The other passengers, including those behind her, were shuffling toward the exit, but Abby waited, her heart chilled at the thought of Thom standing somewhere beyond the gate. She did not know what would happen or what she felt, thinking only that she must compose herself. Her lips had made a small, frozen smile. By now the other passengers had filed off the plane, Valerie among them, but only when Abby felt reasonably sure she could hold the smile in place, no matter what, did she stand and begin feeling around for the purse and book she’d brought on board. Her movements were stiff and preoccupied, as though she’d been temporarily blinded. Only after she exited the plane did she understand that, in her numbed left hand, she held in a tight clutch the letter she had stolen from Valerie Patten.
Chapter 2
“Do I look that bad?” she asked him.
So Thom understood that his face had fallen. He tried to compensate by grinning, and hugging her extra-tight. For an extra-long moment.

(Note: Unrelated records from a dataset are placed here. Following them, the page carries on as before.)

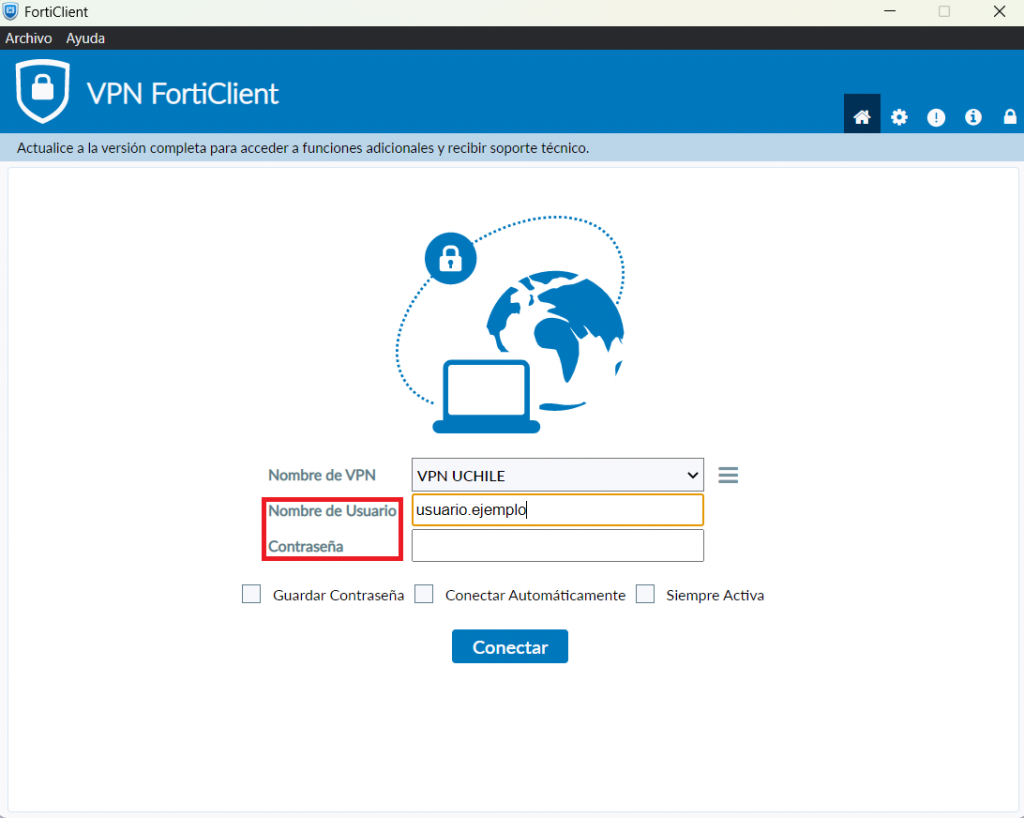Click the Contraseña input field
1024x818 pixels.
(x=557, y=546)
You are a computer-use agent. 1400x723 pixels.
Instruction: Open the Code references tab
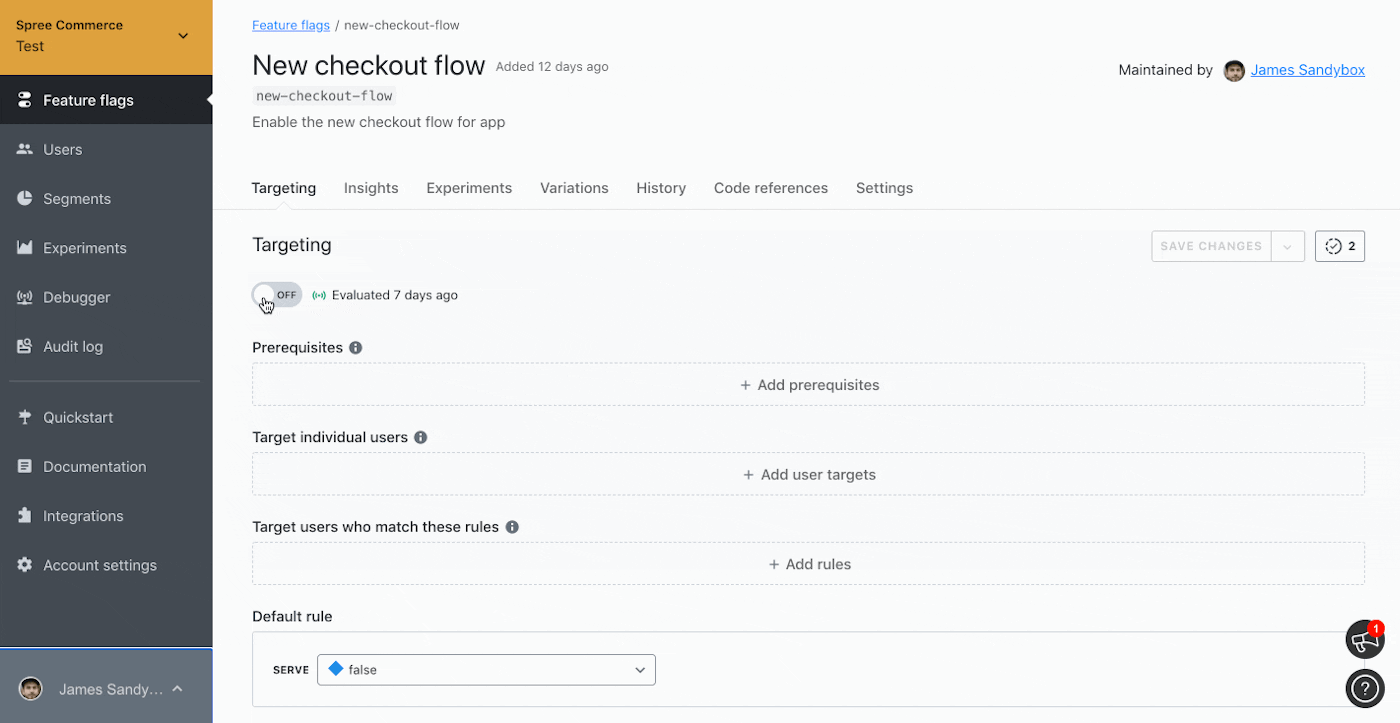[770, 188]
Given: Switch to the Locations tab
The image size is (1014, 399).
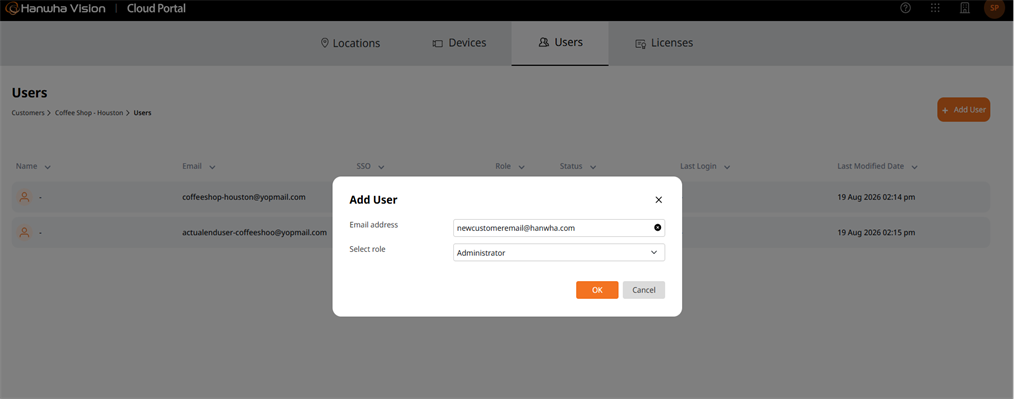Looking at the screenshot, I should point(351,43).
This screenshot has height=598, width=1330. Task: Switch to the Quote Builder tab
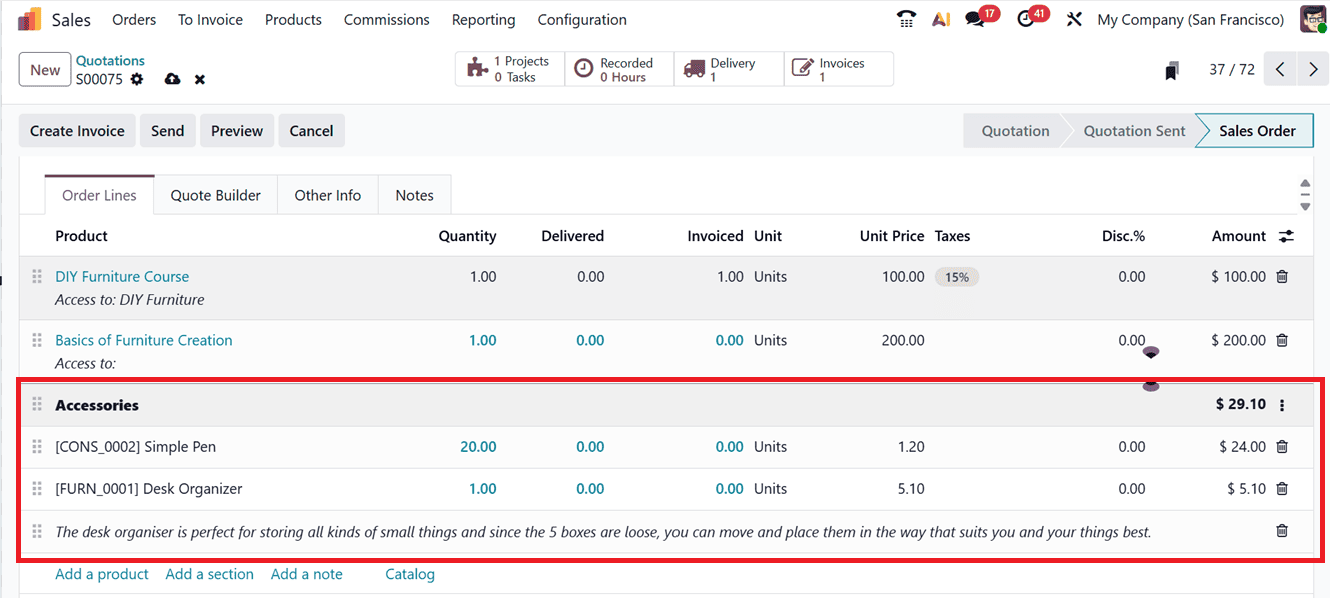click(x=215, y=194)
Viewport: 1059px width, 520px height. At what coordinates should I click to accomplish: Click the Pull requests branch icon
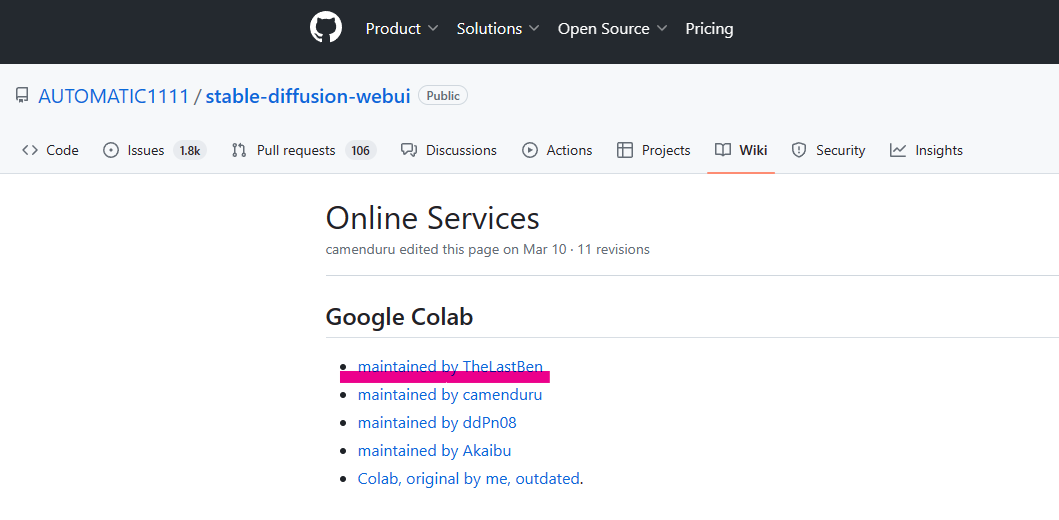click(x=239, y=150)
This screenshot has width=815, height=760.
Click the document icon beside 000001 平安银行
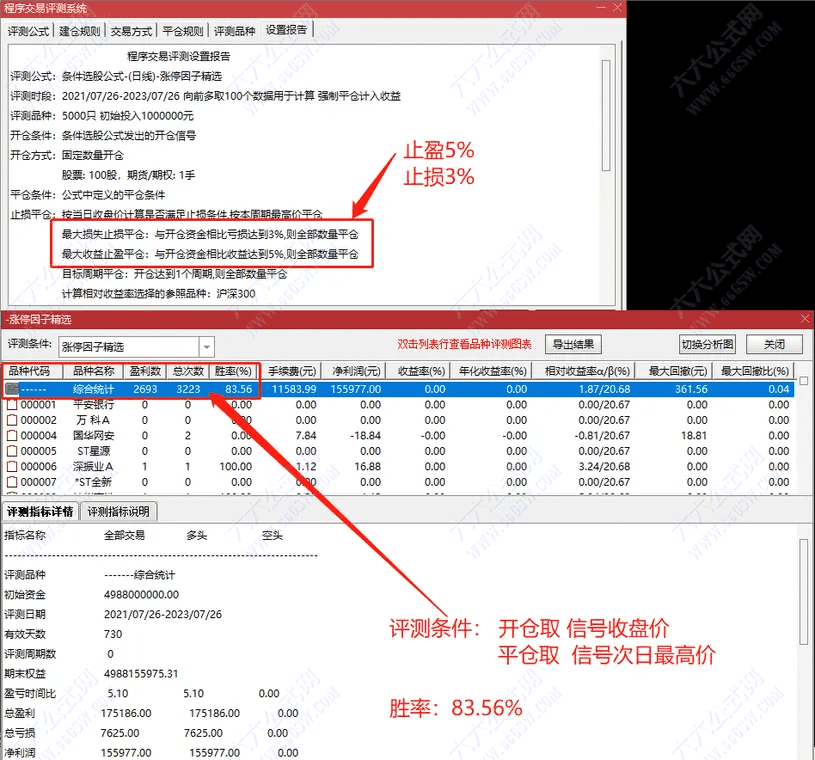pyautogui.click(x=10, y=405)
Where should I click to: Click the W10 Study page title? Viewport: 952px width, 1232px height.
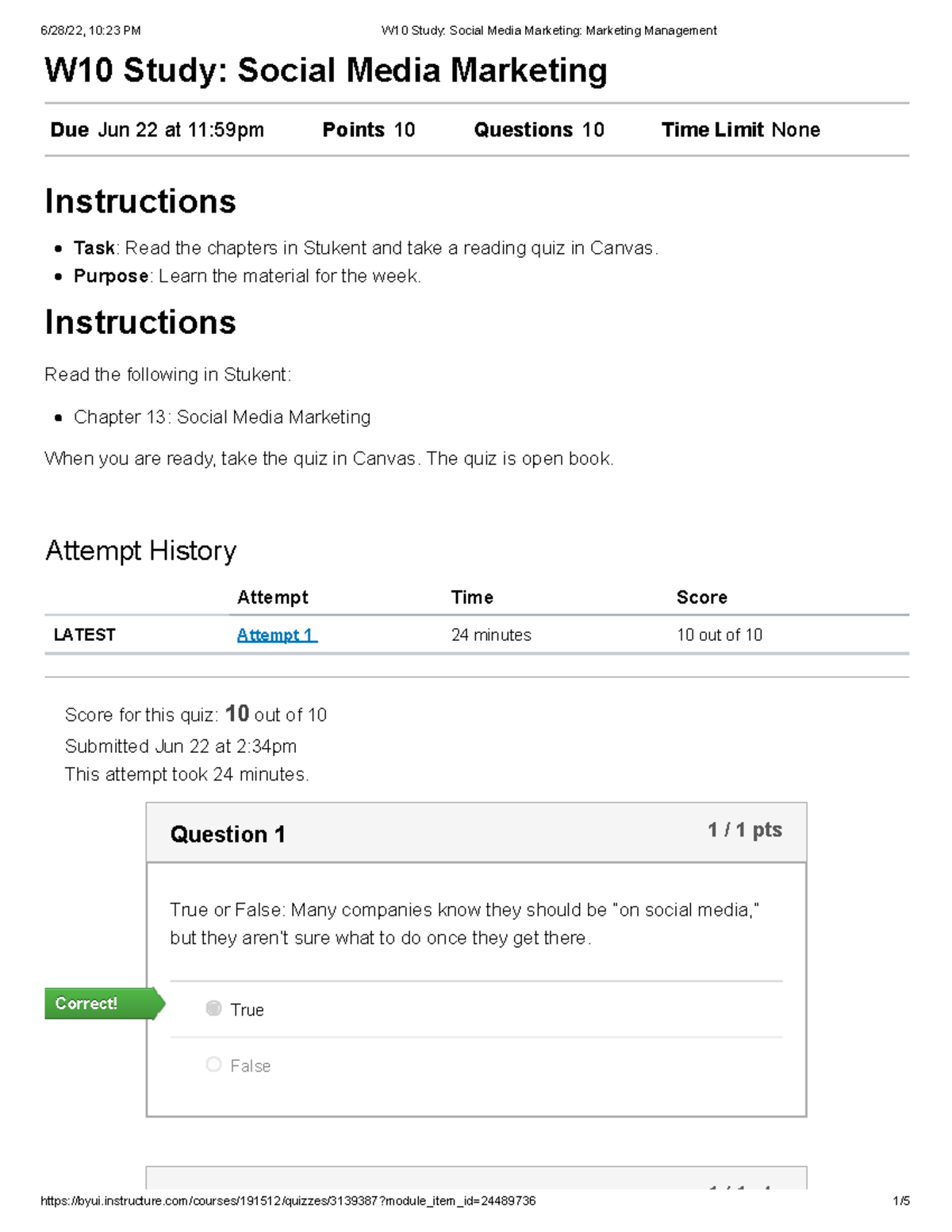point(325,71)
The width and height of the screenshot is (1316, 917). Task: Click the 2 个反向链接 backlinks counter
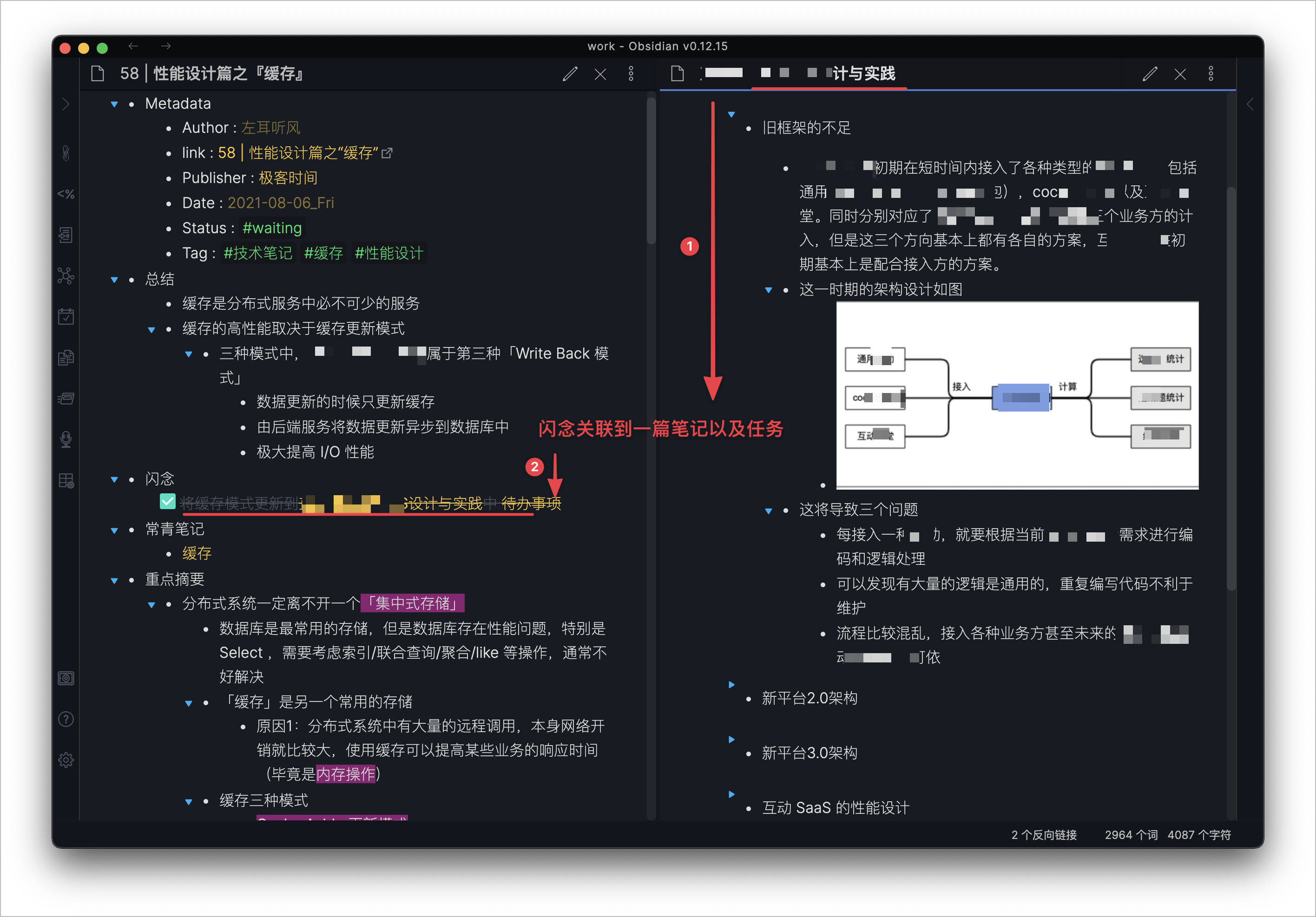pos(1046,835)
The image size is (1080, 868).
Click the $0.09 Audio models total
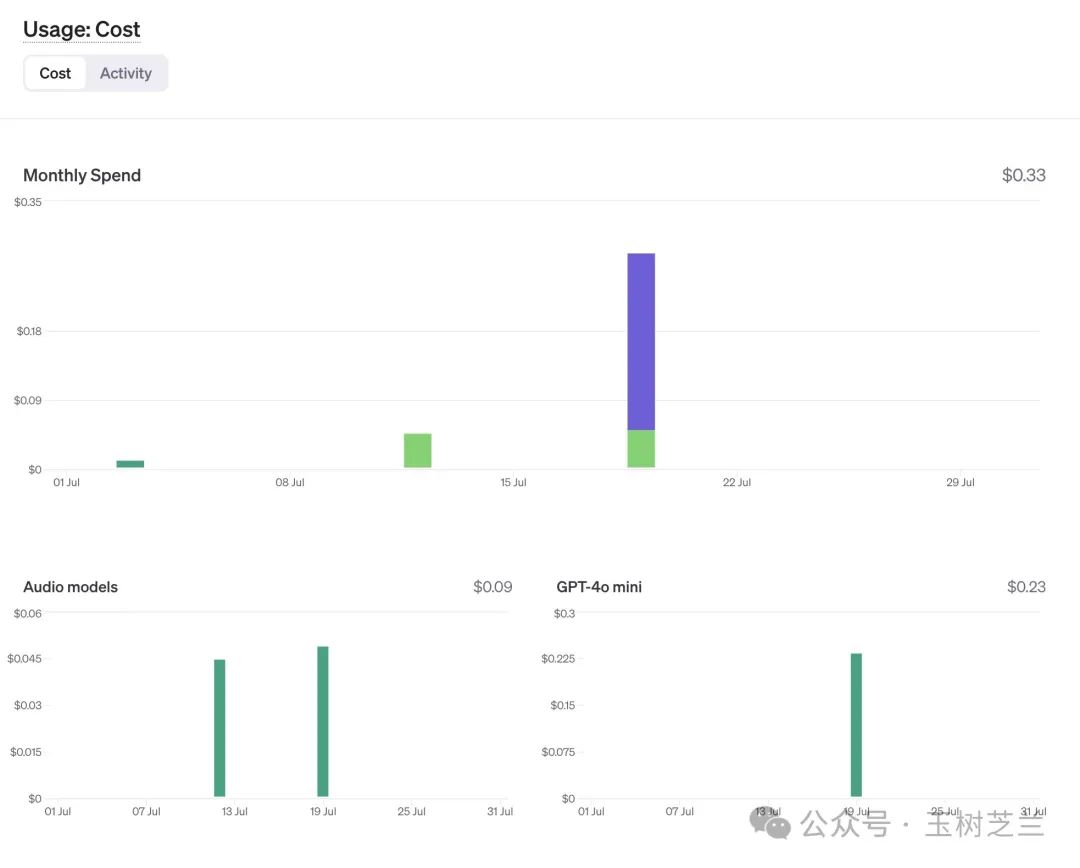(493, 587)
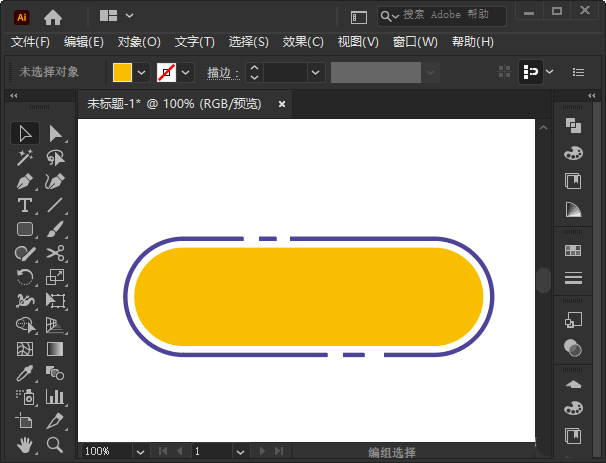
Task: Activate the Hand tool
Action: 25,444
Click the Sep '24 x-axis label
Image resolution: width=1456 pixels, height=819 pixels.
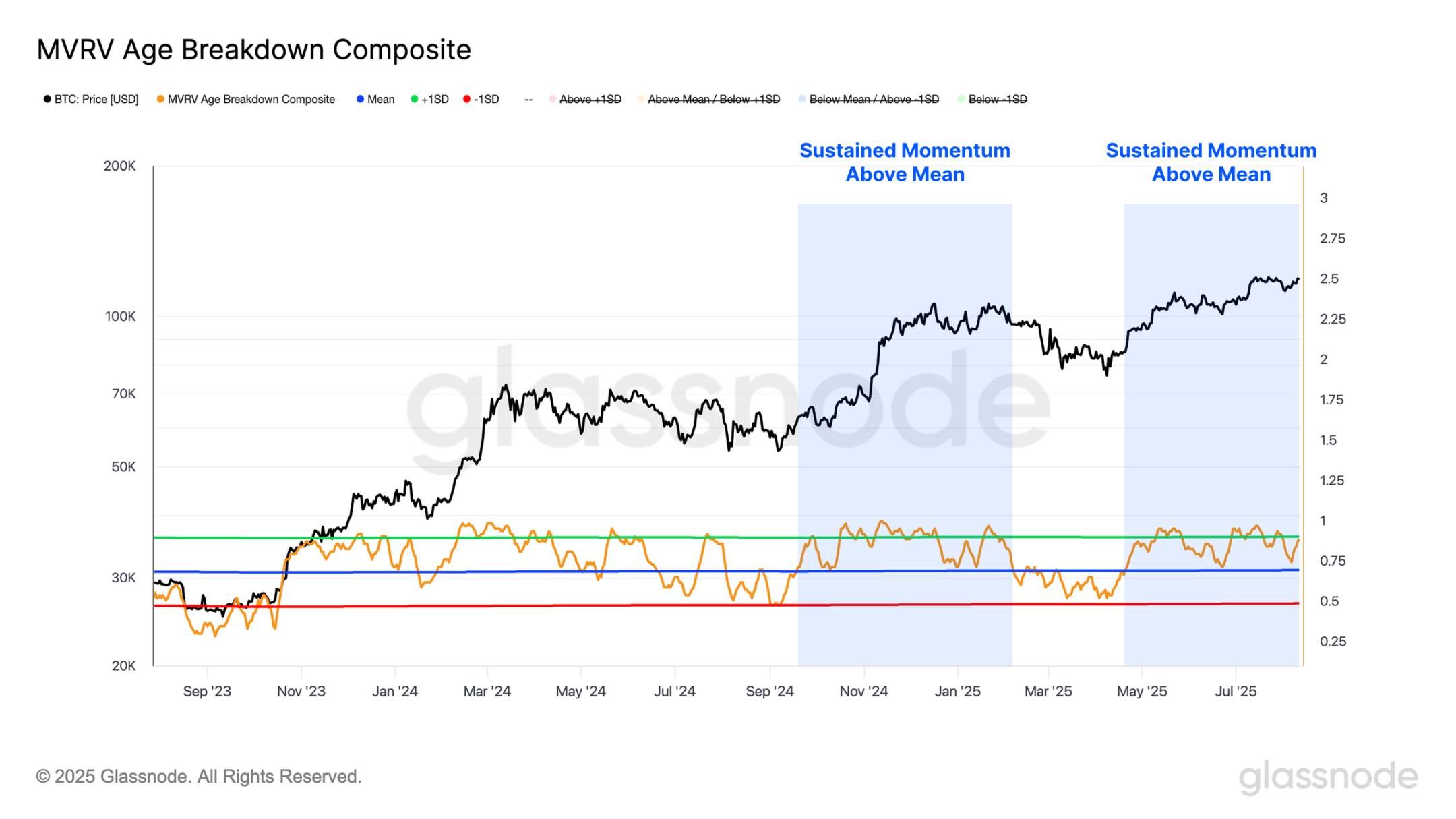point(770,692)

But my God, it was true: she looked terrible. For four years he’d been staring at the photo on his bedside table, which he’d snapped during the little party their mother had given to celebrate Abby’s getting her master’s at Emory. Her hair had been longer then, pulled taut and tied in back but nonetheless full and luxuriant, her best feature. That burnished auburn shade he loved with a few lighter, almost-blond streaks, especially the pale tendrils curling at her temples and all but concealing her tiny, elegant ears. She’d stared forthrightly into the camera, with a fixed smile he recognized as a little strained but others would not, and she’d worn a fancy red blouse their mother had bought for the occasion.